[Stored items]
* * * * * * * * *
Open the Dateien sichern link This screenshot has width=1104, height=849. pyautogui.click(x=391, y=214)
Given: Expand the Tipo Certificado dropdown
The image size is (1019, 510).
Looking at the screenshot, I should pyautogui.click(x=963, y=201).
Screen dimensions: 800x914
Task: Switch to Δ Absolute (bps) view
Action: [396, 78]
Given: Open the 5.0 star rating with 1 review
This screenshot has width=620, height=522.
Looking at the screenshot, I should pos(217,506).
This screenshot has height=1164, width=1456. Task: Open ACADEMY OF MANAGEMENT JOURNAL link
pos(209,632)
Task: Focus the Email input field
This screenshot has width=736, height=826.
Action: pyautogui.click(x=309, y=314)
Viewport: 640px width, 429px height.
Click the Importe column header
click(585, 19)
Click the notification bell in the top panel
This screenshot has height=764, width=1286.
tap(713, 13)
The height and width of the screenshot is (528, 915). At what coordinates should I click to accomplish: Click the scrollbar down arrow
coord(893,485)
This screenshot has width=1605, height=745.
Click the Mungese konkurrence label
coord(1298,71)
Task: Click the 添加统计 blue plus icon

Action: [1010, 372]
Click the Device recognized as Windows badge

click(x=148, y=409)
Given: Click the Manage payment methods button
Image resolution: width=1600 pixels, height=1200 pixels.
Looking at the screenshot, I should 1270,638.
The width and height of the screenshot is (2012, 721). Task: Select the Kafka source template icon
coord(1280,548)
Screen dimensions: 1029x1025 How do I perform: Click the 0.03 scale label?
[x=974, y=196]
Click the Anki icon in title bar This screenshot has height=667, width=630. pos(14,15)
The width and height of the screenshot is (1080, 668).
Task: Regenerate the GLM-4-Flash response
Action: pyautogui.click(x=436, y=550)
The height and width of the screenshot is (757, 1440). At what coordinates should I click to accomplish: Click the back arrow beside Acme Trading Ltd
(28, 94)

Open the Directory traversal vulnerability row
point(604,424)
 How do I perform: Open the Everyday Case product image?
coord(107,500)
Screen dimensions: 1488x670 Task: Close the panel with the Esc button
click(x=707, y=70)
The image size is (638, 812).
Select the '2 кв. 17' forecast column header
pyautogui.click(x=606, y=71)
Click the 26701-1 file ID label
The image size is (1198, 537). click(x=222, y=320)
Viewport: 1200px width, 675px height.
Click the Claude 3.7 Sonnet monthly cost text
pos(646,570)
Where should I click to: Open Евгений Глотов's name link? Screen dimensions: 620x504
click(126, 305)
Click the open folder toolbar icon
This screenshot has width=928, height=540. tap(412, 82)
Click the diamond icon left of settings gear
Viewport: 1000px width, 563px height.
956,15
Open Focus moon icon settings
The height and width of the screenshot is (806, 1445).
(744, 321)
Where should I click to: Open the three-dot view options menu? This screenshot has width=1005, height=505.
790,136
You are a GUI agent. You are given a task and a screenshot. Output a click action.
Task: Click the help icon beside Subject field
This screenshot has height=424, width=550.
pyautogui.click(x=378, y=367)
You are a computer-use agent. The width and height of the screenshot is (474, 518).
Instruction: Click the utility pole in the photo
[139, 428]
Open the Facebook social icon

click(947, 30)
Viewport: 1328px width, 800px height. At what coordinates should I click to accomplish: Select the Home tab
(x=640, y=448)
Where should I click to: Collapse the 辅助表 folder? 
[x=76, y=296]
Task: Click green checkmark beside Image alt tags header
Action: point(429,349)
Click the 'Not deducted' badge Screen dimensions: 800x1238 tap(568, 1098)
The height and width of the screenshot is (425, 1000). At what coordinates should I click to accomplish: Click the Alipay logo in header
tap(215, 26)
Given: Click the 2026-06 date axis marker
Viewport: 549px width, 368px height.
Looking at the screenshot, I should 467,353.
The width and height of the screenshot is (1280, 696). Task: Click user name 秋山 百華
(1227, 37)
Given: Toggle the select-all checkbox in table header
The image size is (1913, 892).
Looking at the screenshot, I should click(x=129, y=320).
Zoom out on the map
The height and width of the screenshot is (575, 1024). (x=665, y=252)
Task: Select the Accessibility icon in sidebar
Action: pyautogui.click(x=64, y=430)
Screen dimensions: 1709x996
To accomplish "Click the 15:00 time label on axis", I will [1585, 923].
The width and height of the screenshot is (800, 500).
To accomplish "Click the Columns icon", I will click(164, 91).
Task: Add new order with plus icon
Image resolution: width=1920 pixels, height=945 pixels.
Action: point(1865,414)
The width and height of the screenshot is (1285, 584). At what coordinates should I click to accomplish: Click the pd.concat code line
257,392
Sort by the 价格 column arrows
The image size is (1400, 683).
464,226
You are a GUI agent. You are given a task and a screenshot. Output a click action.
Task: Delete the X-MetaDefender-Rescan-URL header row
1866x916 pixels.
* * * * * * * * *
● Try it
Each and every record above needs writing out exactly.

● The answer
Open the Dateien sichern link This screenshot has width=1104, height=849. pyautogui.click(x=391, y=214)
Given: Expand the Tipo Certificado dropdown
The image size is (1019, 510).
Looking at the screenshot, I should pyautogui.click(x=963, y=201).
Screen dimensions: 800x914
Task: Switch to Δ Absolute (bps) view
Action: [396, 78]
Given: Open the 5.0 star rating with 1 review
This screenshot has width=620, height=522.
Looking at the screenshot, I should pos(217,506).
This screenshot has height=1164, width=1456. Task: Open ACADEMY OF MANAGEMENT JOURNAL link
pos(209,632)
Task: Focus the Email input field
This screenshot has width=736, height=826.
Action: pyautogui.click(x=309, y=314)
Viewport: 640px width, 429px height.
Click the Importe column header
click(585, 19)
Click the notification bell in the top panel
This screenshot has height=764, width=1286.
tap(713, 13)
The height and width of the screenshot is (528, 915). At what coordinates should I click to accomplish: Click the scrollbar down arrow
coord(893,485)
This screenshot has width=1605, height=745.
Click the Mungese konkurrence label
coord(1298,71)
Task: Click the 添加统计 blue plus icon

Action: [1010, 372]
Click the Device recognized as Windows badge

click(x=148, y=409)
Given: Click the Manage payment methods button
Image resolution: width=1600 pixels, height=1200 pixels.
Looking at the screenshot, I should 1270,638.
The width and height of the screenshot is (2012, 721). Task: Select the Kafka source template icon
coord(1280,548)
Screen dimensions: 1029x1025 How do I perform: Click the 0.03 scale label?
[x=974, y=196]
Click the Anki icon in title bar This screenshot has height=667, width=630. pos(14,15)
The width and height of the screenshot is (1080, 668).
Task: Regenerate the GLM-4-Flash response
Action: pyautogui.click(x=436, y=550)
The height and width of the screenshot is (757, 1440). At what coordinates should I click to accomplish: Click the back arrow beside Acme Trading Ltd
(28, 94)

Open the Directory traversal vulnerability row
point(604,424)
 How do I perform: Open the Everyday Case product image?
coord(107,500)
Screen dimensions: 1488x670 Task: Close the panel with the Esc button
click(x=707, y=70)
The image size is (638, 812).
Select the '2 кв. 17' forecast column header
pyautogui.click(x=606, y=71)
Click the 26701-1 file ID label
The image size is (1198, 537). click(x=222, y=320)
Viewport: 1200px width, 675px height.
Click the Claude 3.7 Sonnet monthly cost text
pos(646,570)
Where should I click to: Open Евгений Глотов's name link? Screen dimensions: 620x504
click(126, 305)
Click the open folder toolbar icon
This screenshot has width=928, height=540. tap(412, 82)
Click the diamond icon left of settings gear
Viewport: 1000px width, 563px height.
956,15
Open Focus moon icon settings
The height and width of the screenshot is (806, 1445).
(744, 321)
Where should I click to: Open the three-dot view options menu? This screenshot has width=1005, height=505.
790,136
You are a GUI agent. You are given a task and a screenshot. Output a click action.
Task: Click the help icon beside Subject field
This screenshot has height=424, width=550.
pyautogui.click(x=378, y=367)
You are a computer-use agent. The width and height of the screenshot is (474, 518).
Instruction: Click the utility pole in the photo
[139, 428]
Open the Facebook social icon

click(947, 30)
Viewport: 1328px width, 800px height. At what coordinates should I click to accomplish: Select the Home tab
(x=640, y=448)
Where should I click to: Collapse the 辅助表 folder? 
[x=76, y=296]
Task: Click green checkmark beside Image alt tags header
Action: point(429,349)
Click the 'Not deducted' badge Screen dimensions: 800x1238 tap(568, 1098)
The height and width of the screenshot is (425, 1000). At what coordinates should I click to accomplish: Click the Alipay logo in header
tap(215, 26)
Given: Click the 2026-06 date axis marker
Viewport: 549px width, 368px height.
Looking at the screenshot, I should 467,353.
The width and height of the screenshot is (1280, 696). Task: Click user name 秋山 百華
(1227, 37)
Given: Toggle the select-all checkbox in table header
The image size is (1913, 892).
Looking at the screenshot, I should click(x=129, y=320).
Zoom out on the map
The height and width of the screenshot is (575, 1024). (x=665, y=252)
Task: Select the Accessibility icon in sidebar
Action: pyautogui.click(x=64, y=430)
Screen dimensions: 1709x996
To accomplish "Click the 15:00 time label on axis", I will [1585, 923].
The width and height of the screenshot is (800, 500).
To accomplish "Click the Columns icon", I will click(164, 91).
Task: Add new order with plus icon
Image resolution: width=1920 pixels, height=945 pixels.
Action: point(1865,414)
The width and height of the screenshot is (1285, 584). At what coordinates should I click to accomplish: Click the pd.concat code line
257,392
Sort by the 价格 column arrows
The image size is (1400, 683).
464,226
You are a GUI agent. You are given a task and a screenshot. Output a click action.
Task: Delete the X-MetaDefender-Rescan-URL header row
1866x916 pixels.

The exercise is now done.